Le jeudi 16 décembre 1790, la municipalité recevait une lettre et un procès-verbal du sieur Lemaigre, receveur des droits d’aide, dont ce dernier demandait le dépôt au greffe municipal ce que le bureau municipal faisait. Ledit procès-verbal était une dénonciation des sieurs Pierre Marieux, Jean Cornu, François Rivière et de la veuve Leguay venus se plaindre du comportement dudit Lemaigre la veille (voir la séance du 15 décembre 1790 ici), cette démarche n’était certainement pas à propice à calmer le mécontentement largement partagé en ville à son égard.

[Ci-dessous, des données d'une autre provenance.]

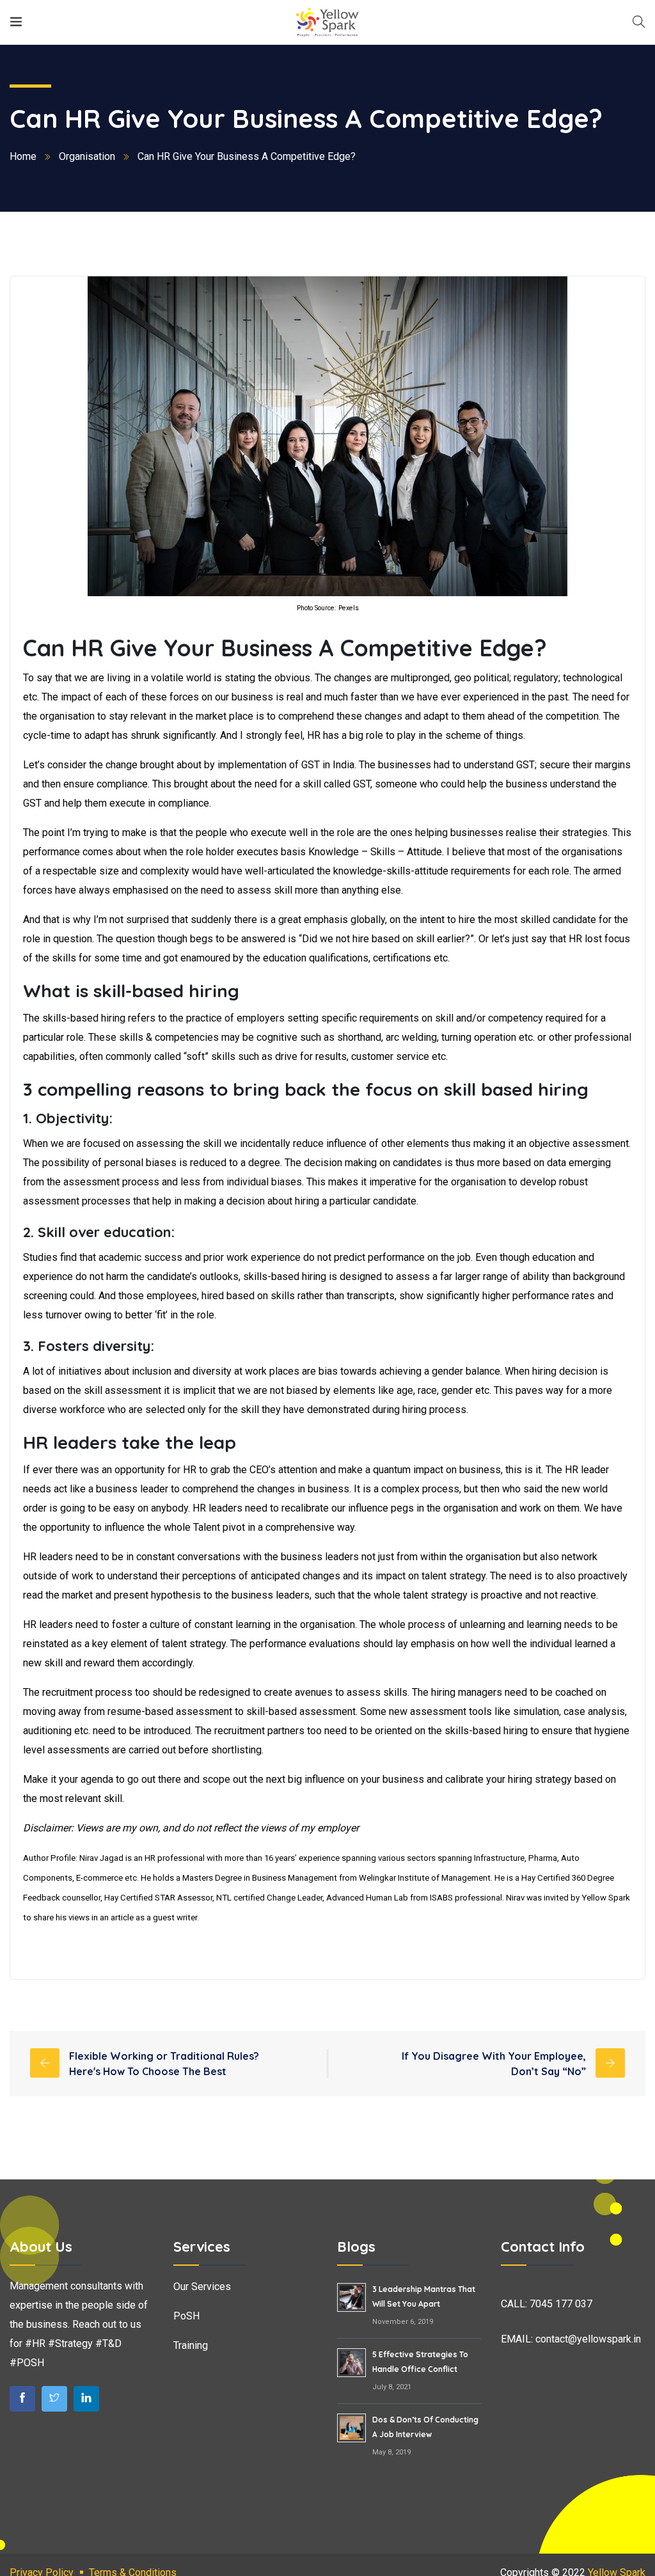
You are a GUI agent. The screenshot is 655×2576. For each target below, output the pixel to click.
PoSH (186, 2316)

« [En marge en bas du feuillet 131 recto :

188

DéPotsdePieces.]

aujourd’hui Seize decembre mil Sept Cent quatre vingt diX

est ComParu LeProcureur delaCommune Lequel a Requis Lenregistrement 1°

en LaSsemblée duBureau aefait Lectured’une Lettre deMonsieur Lemaigre Receveur desdroits dela Regie - en datte deCejour dans Laquelle etoit inclus unProcès verbal Par Lui RaPPorté Contre La dame ve Leguay françois Riviere Pierre MarieuX et jean Cornu Lejourdhier Lequel Procès verbal il declare affirmer veritable Par Saditte Lettre & et duquel il demande LedePost anotre Greffe

Led. Bureau Sur Le Requisitoire duProcureur dela Commune à ordonné ledePost tant de Laditte Lettre que LeProcès verbal anotre Greffe, après avoir eté Cotté Paraphé Par Monsieur Le Maire

Arresté Les jour et an que deSsus       fleury       Besniard

           Chartier                Le proust Desageux 

           Pr dela com.e                                             Maire»[1]

90-12-16 delib 1 vue 1



[1] AD72 1MI 1343 (R129).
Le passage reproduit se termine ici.